* RECORDS FOR PROCESSING:
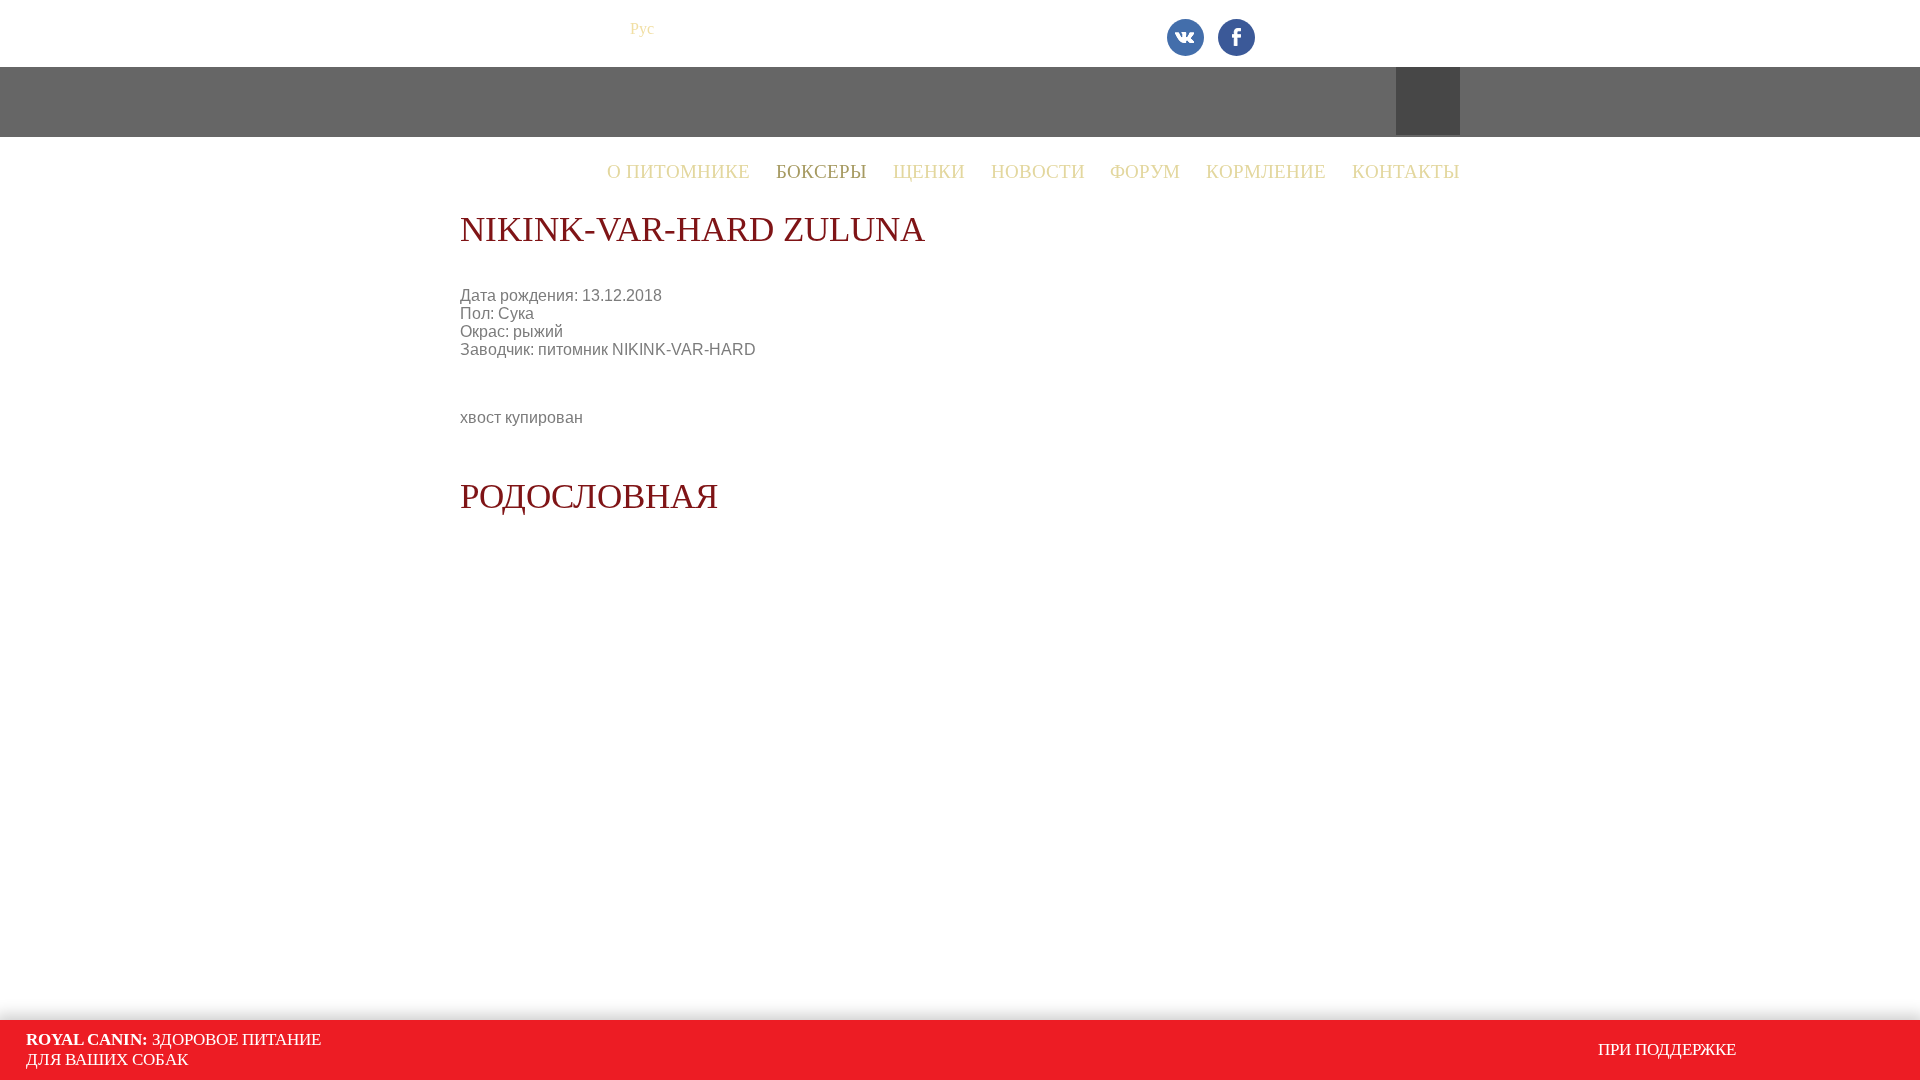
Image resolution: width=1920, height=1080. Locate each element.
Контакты (1406, 171)
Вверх (1626, 950)
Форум (1145, 171)
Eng (679, 28)
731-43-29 (1387, 28)
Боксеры (821, 171)
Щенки (929, 171)
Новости (1038, 171)
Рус (642, 28)
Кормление (1266, 171)
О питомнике (678, 171)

* ASSIGNMENT:
The answer should hold the lines from the one containing "Eng (679, 28)" through the end of the entries above, set down exactly, with both ends included.

* RESPONSE TO THE TASK:
Eng (679, 28)
731-43-29 (1387, 28)
Боксеры (821, 171)
Щенки (929, 171)
Новости (1038, 171)
Рус (642, 28)
Кормление (1266, 171)
О питомнике (678, 171)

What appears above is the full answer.